中でも「Memory」は、老猫グリザベラが過去の栄光を回想して歌うバラード。猫の一生を人間の人生に重ね合わせた、普遍的な名曲として世界中で愛されています。2019年の映画版は賛否が分かれましたが、楽曲の力は揺るぎませんでした。猫映画ベスト15。「猫が教えてくれたこと」から「ルドルフ」まででも映画版CATSについて触れています。
「Everybody Wants to Be a Cat」──ディズニー『おしゃれキャット』
1970年のディズニー映画『おしゃれキャット(The Aristocats)』の挿入歌。ジャズ猫のトーマス・オマリーたちが「みんな猫になりたい」と歌うこの曲は、ジャズ=猫というイメージを子どもたちに植えつけた功労者です。スウィングするビッグバンドサウンドと猫たちのアニメーションが、猫とジャズの親和性を完璧に表現しています。
なぜ猫は音楽に選ばれるのか
ここまで20曲以上の猫ソングを見てきましたが、ひとつの疑問が残ります。なぜ、犬でもウサギでもなく、猫なのか。
その理由は、猫が「二面性」の象徴だからだと考えます。甘えるけれど自由。近くにいるけれど手が届かない。音楽、とくに歌詞が表現したいのは感情の揺れであり、猫はまさにその揺れを体現する存在です。

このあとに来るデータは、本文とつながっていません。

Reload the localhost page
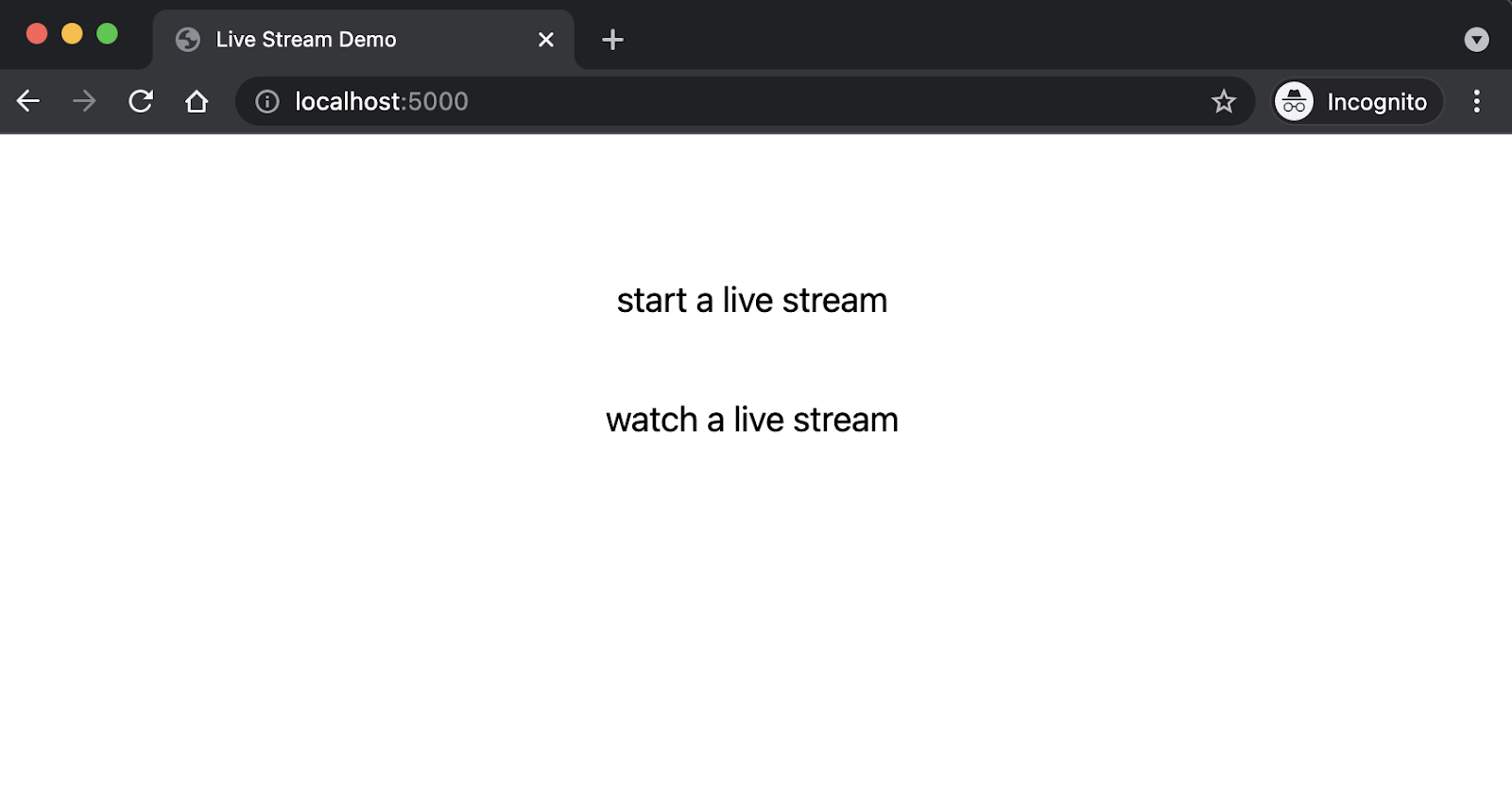The width and height of the screenshot is (1512, 799). (141, 101)
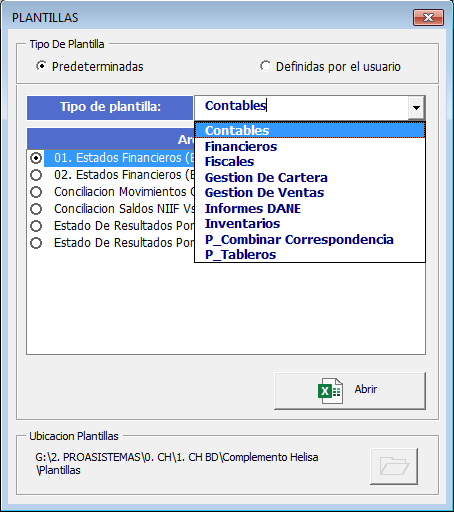The height and width of the screenshot is (512, 454).
Task: Collapse the Tipo de plantilla dropdown arrow
Action: point(416,107)
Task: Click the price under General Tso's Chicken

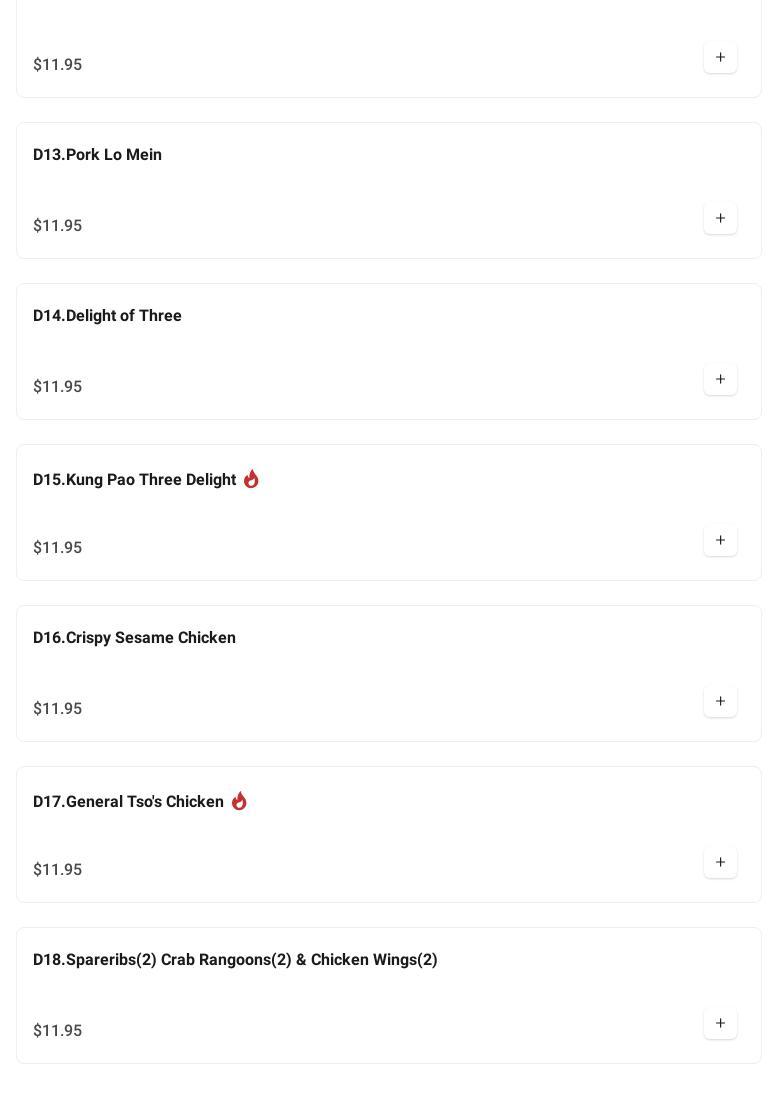Action: 57,869
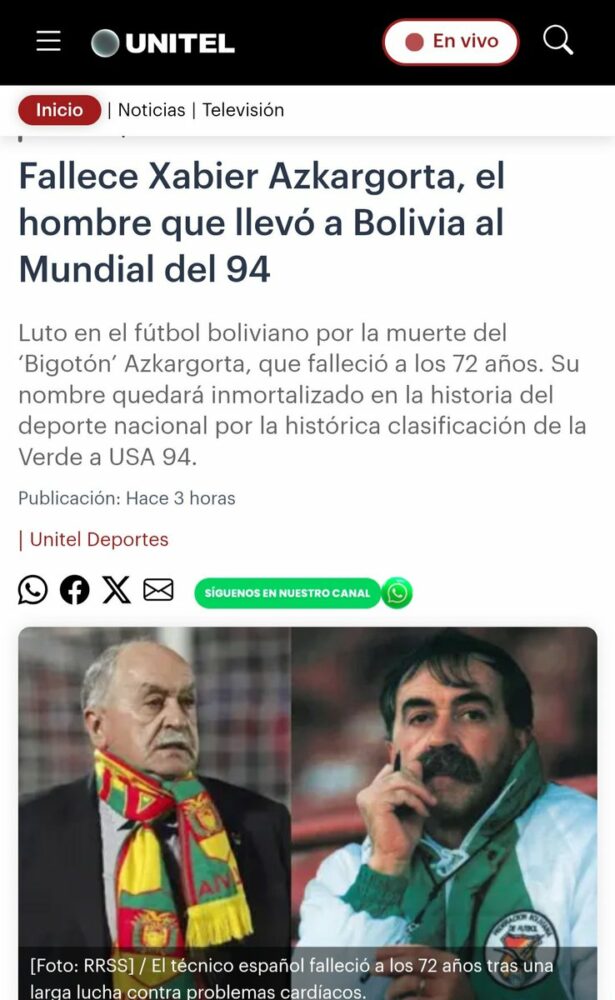Share article by email envelope icon

(158, 590)
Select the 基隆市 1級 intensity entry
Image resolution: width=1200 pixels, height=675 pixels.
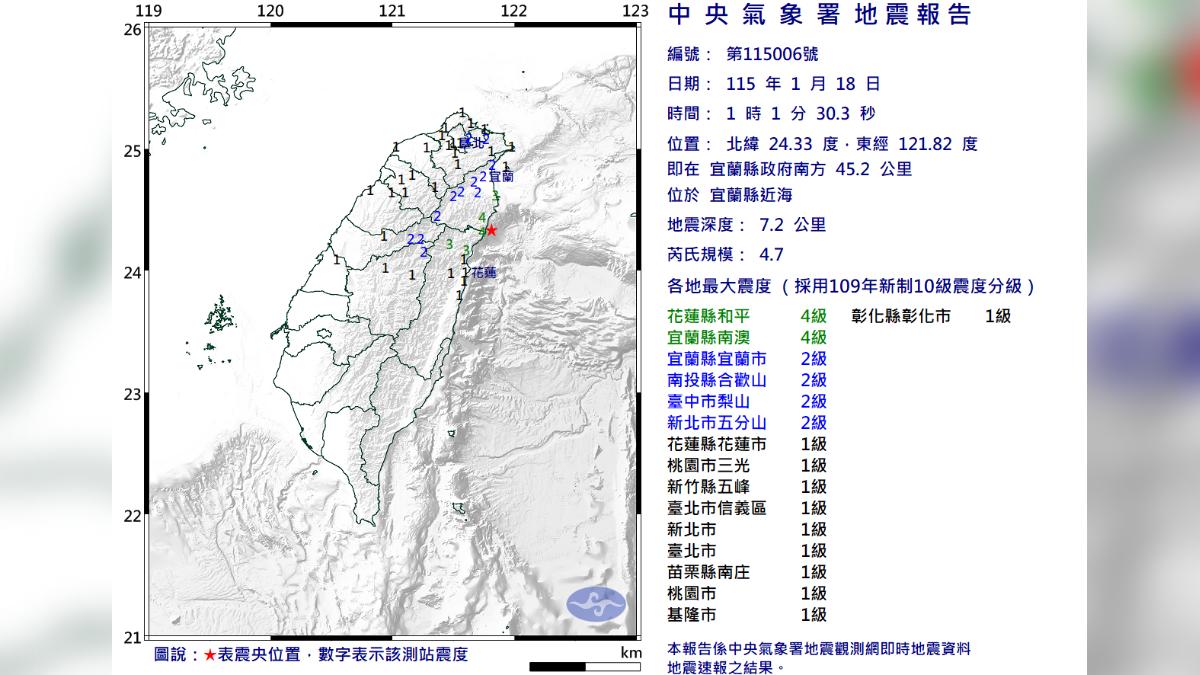[746, 615]
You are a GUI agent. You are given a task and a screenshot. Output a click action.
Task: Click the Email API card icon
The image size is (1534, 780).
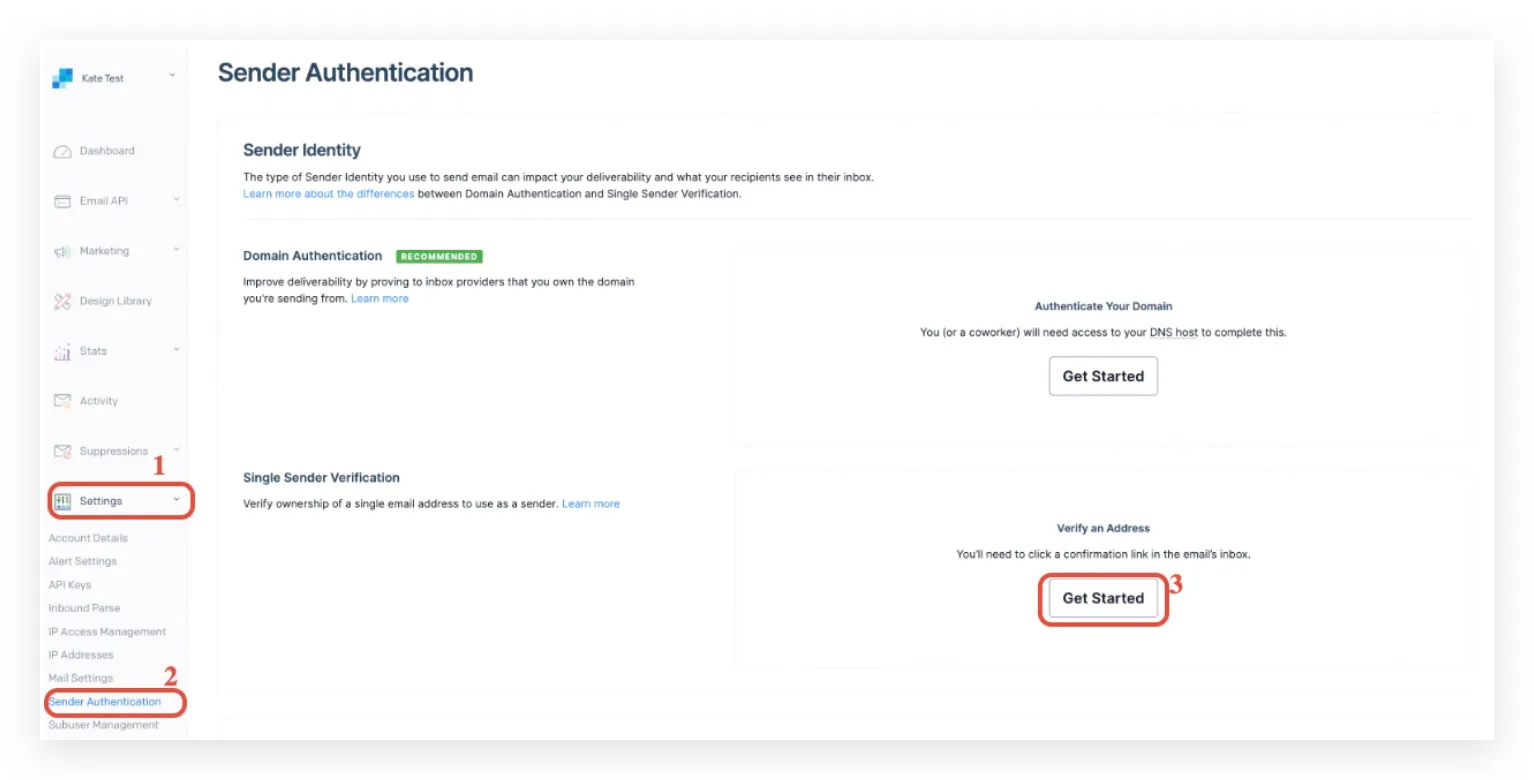(x=62, y=201)
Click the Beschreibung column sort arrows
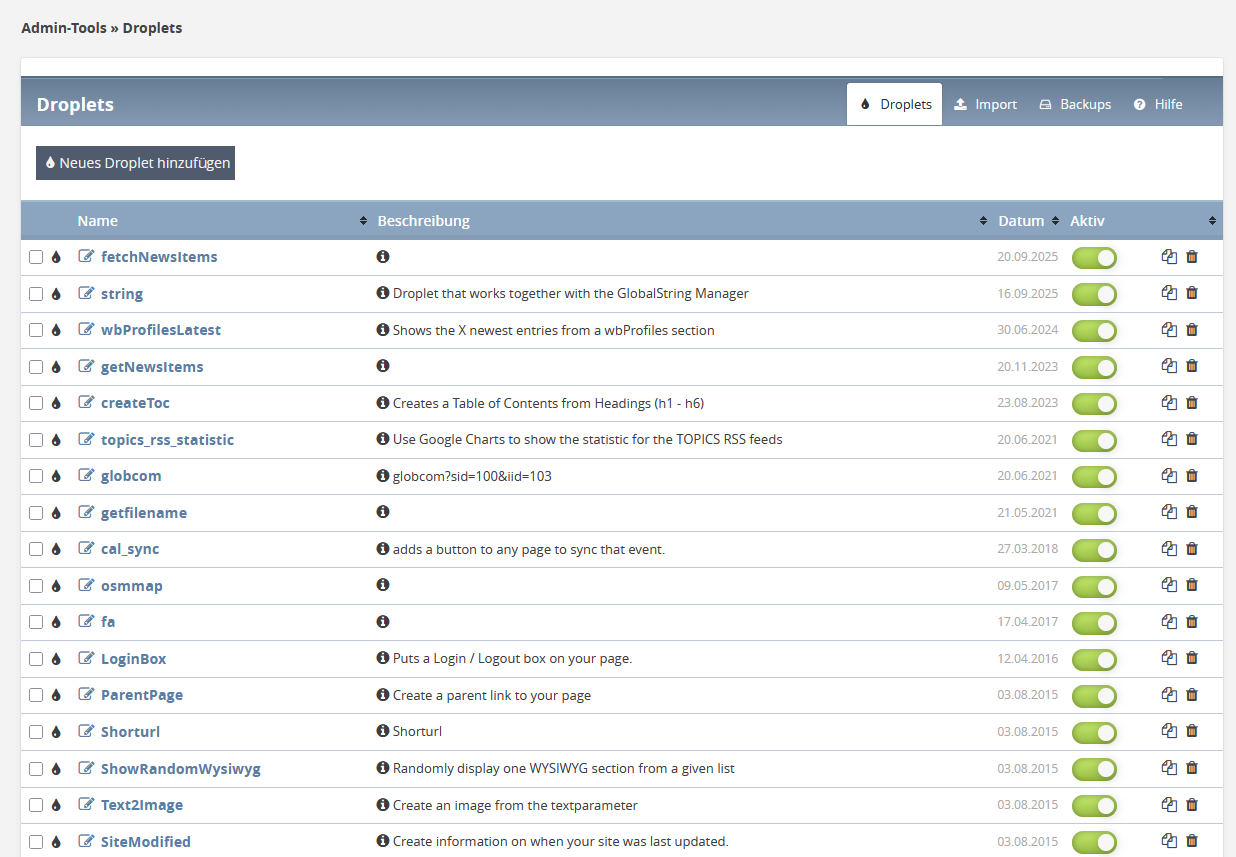The width and height of the screenshot is (1236, 857). pos(984,221)
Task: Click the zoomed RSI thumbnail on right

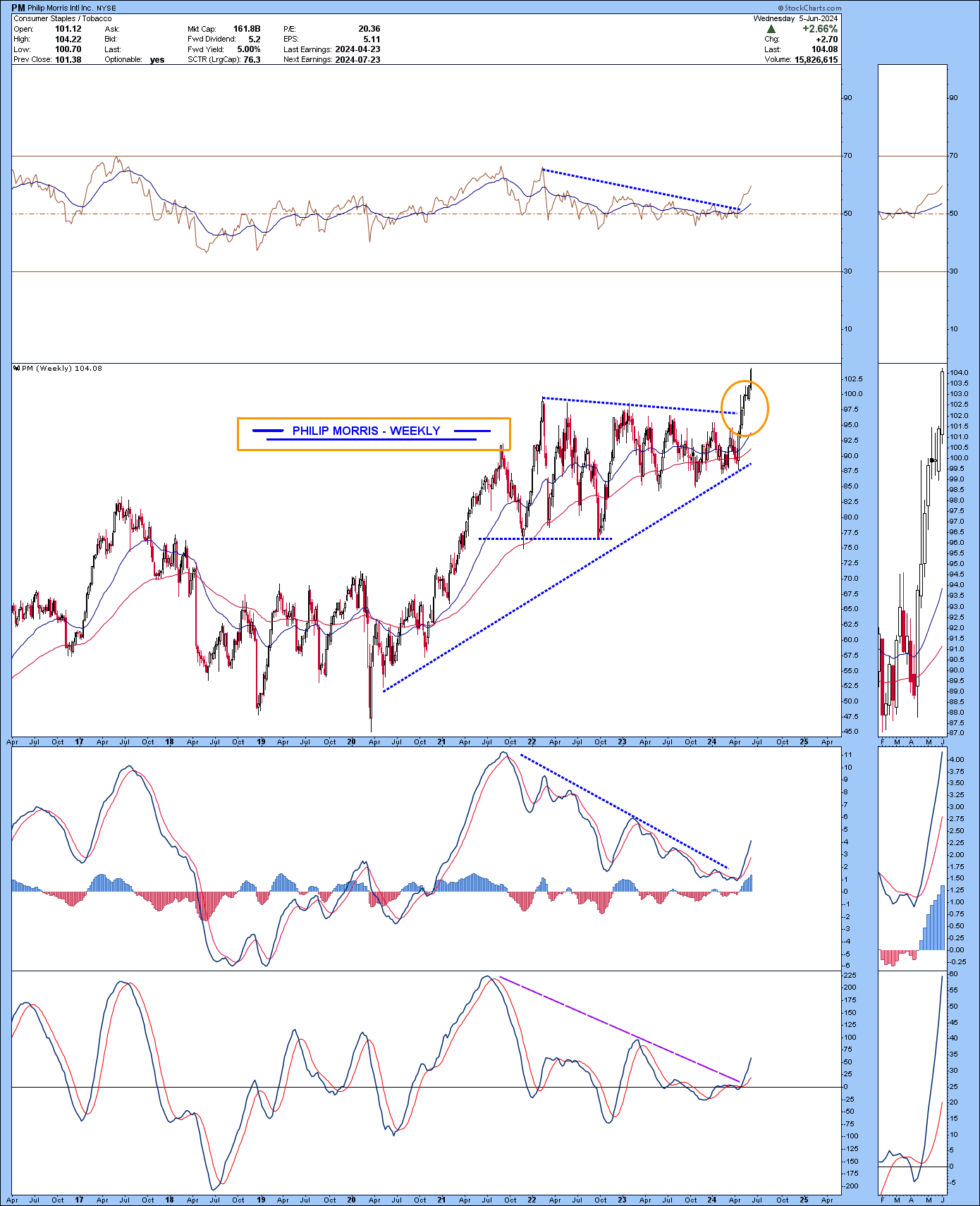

犬は一途すぎて歌にしにくい。鳥は遠すぎる。猫はちょうど「手が届きそうで届かない距離」にいる。この距離感が、メロディに乗せたときに最も心を揺さぶるのでしょう。猫がなぜここまで人を惹きつけるかについては、猫好きの心理学。なぜINFJは猫を好むのかでも深掘りしています。
FAQ
Q. 猫ソングで最も有名な曲は?
世界的な知名度ではミュージカル『CATS』の「Memory」が圧倒的です。日本国内ではDISH//の「猫」がYouTube再生3億回超えで、2020年代を代表する猫ソングとなっています。
Q. 猫が登場するクラシック音楽はありますか?
あります。ロッシーニ(または別の作曲家)の「猫の二重唱」、スカルラッティの「猫のフーガ」、プロコフィエフの「ピーターと狼」(猫の登場パート)などが代表的です。ラヴェルの歌劇「子どもと魔法」にも猫の二重唱シーンがあります。
Q. 猫を飼っていたことで有名なミュージシャンは?
フレディ・マーキュリーは生涯で10匹以上の猫を飼い、ツアー中も電話で猫に話しかけていたことで知られます。ジョン・レノンも猫好きとして有名。日本では坂本龍一が愛猫家として知られ、猫のドキュメンタリー番組のナレーションも担当しました。
まとめ
猫はあらゆる音楽ジャンルに登場します。ロカビリーでは自由の象徴、J-POPでは帰ってこない恋人のメタファー、ジャズではクールさの代名詞、クラシックではユーモアの素材。猫が音楽に選ばれ続ける理由は、その二面性にあります。甘えと自由、親密さと距離感。音楽が表現したい感情の揺れを、猫はそのまま体現しているのです。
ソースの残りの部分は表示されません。